Warsi argued against following the example of France by banning Muslim women from wearing the veil, as this was "not the British way"; she said "that allowing people to wear what they want was the basis of a free society". She added: "I think I would be as offended if I was told 'actually you must wear a miniskirt to work because that's what we like women to wear' as I would be if somebody came to me and said 'we want you to be covered from head to toe because that's what we like woman to wear'." However, she also insisted that those who choose to wear garments such as the full-face veil must accept that there are some situations in which it is not appropriate, and some jobs they might not be able to do.

Warsi received support in her stance from Tory colleague and Immigration Minister, Damian Green who said banning the face veil would be "un-British" and would be at odds with Britain's "tolerant and mutually respectful society".

In 2009, she was named as "Britain's most powerful Muslim woman" by an Equality and Human Rights Commission panel and in 2010 as one of the world's "500 most influential Muslims" by the Royal Islamic Strategic Studies Centre, a Middle East think tank.

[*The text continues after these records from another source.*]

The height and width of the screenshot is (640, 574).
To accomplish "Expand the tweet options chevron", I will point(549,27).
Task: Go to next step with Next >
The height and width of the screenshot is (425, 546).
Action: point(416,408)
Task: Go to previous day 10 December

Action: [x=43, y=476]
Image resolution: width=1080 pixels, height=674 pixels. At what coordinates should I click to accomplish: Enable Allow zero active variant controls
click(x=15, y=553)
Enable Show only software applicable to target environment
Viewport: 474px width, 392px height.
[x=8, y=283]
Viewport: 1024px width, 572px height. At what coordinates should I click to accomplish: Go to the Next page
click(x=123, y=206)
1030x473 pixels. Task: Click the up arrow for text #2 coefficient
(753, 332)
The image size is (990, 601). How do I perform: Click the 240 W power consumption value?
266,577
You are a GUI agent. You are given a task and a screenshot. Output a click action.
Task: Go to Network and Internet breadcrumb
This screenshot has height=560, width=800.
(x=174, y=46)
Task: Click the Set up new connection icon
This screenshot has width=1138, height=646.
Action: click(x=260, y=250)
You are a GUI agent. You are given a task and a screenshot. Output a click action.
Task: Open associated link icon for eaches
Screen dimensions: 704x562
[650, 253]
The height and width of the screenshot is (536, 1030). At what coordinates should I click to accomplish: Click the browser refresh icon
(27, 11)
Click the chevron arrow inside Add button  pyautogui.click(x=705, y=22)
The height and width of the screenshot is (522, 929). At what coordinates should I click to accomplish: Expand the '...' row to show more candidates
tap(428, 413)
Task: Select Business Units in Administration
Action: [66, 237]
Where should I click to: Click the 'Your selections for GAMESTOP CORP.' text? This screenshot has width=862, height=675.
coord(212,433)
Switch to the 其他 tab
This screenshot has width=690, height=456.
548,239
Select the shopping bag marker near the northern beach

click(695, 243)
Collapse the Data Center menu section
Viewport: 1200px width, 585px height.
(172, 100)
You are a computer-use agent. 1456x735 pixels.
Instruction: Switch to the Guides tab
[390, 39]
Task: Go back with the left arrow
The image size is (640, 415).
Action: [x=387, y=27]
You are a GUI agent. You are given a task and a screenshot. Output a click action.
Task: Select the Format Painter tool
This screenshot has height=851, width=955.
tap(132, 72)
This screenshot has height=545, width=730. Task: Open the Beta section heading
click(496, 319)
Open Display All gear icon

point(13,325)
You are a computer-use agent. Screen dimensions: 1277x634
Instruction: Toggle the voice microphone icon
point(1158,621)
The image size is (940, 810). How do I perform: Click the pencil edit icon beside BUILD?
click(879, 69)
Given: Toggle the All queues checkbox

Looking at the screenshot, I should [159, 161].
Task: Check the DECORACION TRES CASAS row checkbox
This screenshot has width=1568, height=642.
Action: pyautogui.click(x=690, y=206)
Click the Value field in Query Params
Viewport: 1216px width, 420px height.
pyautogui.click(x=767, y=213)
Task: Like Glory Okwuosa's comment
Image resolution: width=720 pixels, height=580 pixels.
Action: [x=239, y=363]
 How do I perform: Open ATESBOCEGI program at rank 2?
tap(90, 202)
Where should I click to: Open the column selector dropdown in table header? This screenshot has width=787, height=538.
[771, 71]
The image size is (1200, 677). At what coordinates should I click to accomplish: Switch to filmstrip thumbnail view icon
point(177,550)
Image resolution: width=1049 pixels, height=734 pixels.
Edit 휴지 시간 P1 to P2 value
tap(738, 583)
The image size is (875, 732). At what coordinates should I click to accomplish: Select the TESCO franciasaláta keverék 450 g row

She once said: "But today ladies and gentlemen I want to focus on an aspect of my identity that I have rarely mentioned publicly: my Sunni-Shia upbringing. The diversity of my religious teaching and the inquisitive approach to religion that was encouraged in our home. As a child Ashura was as much as part of my life as regular attendance at a Deobandi mosque."

In the April 2016 issue of Dabiq Magazine, The Islamic State of Iraq and the Levant declared her a murtadd (or apostate) for being among a group of "overt crusaders" who "directly involve themselves in politics and enforcing the laws of kufr".

European Union
On 20 June 2016, three days before the referendum on membership of the European Union, Warsi said that she could no longer support the Leave campaign because of what she claimed was its xenophobia, and would vote to remain within the EU. A spokesman for Vote Leave said that they were not aware that Warsi had ever been a supporter.

Islamophobia

In May 2018, Warsi, who had been raising the issue of Islamophobia within the party for more than two years, stated that the Prime Minister, Theresa May should publicly acknowledge that Islamophobia is a problem in the Conservative Party and that the party was in denial about the problem. In a statement she said: "Up to now, sadly, there are certain parts of the party that have been in denial about this issue." She told Business Insider: "It's very widespread. It exists right from the grassroots, all the way up to the top" and claimed Conservative leaders are not taking the problem seriously because "they don't think it is going to damage them because that community doesn't vote for them in any great numbers."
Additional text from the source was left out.